[WHAT YOU NEED TO DO]: Across all the records, filter for lines with the word "will" and copy them.

Collected data:
+-------+

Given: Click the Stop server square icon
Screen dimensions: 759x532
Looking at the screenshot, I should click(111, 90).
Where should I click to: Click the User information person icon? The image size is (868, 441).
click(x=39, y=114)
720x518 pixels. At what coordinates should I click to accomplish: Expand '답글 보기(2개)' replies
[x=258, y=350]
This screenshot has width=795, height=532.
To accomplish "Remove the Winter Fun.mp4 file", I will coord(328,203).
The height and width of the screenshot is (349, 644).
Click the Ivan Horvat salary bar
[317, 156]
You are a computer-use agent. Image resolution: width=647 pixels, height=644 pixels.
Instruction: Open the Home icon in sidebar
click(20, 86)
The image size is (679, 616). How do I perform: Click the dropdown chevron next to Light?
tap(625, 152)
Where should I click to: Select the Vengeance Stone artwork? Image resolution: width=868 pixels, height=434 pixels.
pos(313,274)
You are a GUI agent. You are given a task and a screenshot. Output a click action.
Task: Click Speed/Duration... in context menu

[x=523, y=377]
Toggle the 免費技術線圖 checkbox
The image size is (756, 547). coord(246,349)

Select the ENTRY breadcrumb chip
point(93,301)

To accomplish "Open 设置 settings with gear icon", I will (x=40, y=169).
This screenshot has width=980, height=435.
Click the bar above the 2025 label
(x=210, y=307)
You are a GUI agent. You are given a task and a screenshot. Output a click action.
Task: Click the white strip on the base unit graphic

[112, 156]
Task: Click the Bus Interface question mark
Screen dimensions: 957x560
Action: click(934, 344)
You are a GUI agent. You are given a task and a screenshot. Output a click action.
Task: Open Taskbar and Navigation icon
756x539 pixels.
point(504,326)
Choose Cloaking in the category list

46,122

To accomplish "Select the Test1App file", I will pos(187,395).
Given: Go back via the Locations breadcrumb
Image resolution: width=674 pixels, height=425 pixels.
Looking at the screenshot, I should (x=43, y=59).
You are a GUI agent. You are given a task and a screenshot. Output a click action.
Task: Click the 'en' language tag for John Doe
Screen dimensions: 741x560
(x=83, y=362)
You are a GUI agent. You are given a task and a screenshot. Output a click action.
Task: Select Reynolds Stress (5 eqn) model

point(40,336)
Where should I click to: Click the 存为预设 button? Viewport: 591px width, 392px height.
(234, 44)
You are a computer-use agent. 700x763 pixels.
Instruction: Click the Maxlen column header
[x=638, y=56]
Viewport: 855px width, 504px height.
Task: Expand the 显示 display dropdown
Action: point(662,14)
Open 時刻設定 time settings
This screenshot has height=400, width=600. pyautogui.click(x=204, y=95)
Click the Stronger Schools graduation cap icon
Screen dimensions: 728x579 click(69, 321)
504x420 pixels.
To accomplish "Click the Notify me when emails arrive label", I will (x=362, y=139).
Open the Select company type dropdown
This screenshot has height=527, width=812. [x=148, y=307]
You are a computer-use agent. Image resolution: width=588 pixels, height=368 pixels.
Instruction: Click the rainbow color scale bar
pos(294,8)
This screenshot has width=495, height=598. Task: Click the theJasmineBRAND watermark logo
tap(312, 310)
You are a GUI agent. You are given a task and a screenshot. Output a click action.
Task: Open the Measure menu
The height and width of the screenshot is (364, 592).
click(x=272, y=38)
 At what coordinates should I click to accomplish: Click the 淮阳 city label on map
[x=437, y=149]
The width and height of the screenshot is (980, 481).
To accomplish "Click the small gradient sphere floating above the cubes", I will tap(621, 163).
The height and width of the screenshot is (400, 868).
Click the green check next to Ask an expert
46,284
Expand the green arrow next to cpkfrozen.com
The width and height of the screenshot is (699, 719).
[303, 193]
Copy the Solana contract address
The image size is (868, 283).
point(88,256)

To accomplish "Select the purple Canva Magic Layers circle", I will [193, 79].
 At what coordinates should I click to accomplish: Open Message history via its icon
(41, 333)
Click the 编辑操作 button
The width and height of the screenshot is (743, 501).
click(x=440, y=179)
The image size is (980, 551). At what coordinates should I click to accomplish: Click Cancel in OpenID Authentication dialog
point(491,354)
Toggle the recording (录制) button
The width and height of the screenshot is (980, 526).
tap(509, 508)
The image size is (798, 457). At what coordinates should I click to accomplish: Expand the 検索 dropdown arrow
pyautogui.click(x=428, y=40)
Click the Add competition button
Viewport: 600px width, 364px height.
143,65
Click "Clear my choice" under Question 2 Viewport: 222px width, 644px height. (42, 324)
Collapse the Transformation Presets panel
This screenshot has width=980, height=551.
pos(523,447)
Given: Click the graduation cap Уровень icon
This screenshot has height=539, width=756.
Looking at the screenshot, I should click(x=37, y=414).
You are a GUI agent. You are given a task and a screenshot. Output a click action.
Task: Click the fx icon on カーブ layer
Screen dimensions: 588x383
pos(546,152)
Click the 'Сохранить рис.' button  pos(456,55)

+-------+

[TASK RESULT]:
To accomplish "Remove the Winter Fun.mp4 file", I will coord(328,203).
To accomplish "Open 设置 settings with gear icon", I will (x=40, y=169).
To accomplish "Select the Test1App file", I will pos(187,395).
To accomplish "Click the Notify me when emails arrive label", I will (x=362, y=139).
To accomplish "Click the small gradient sphere floating above the cubes", I will tap(621, 163).
To accomplish "Select the purple Canva Magic Layers circle", I will [193, 79].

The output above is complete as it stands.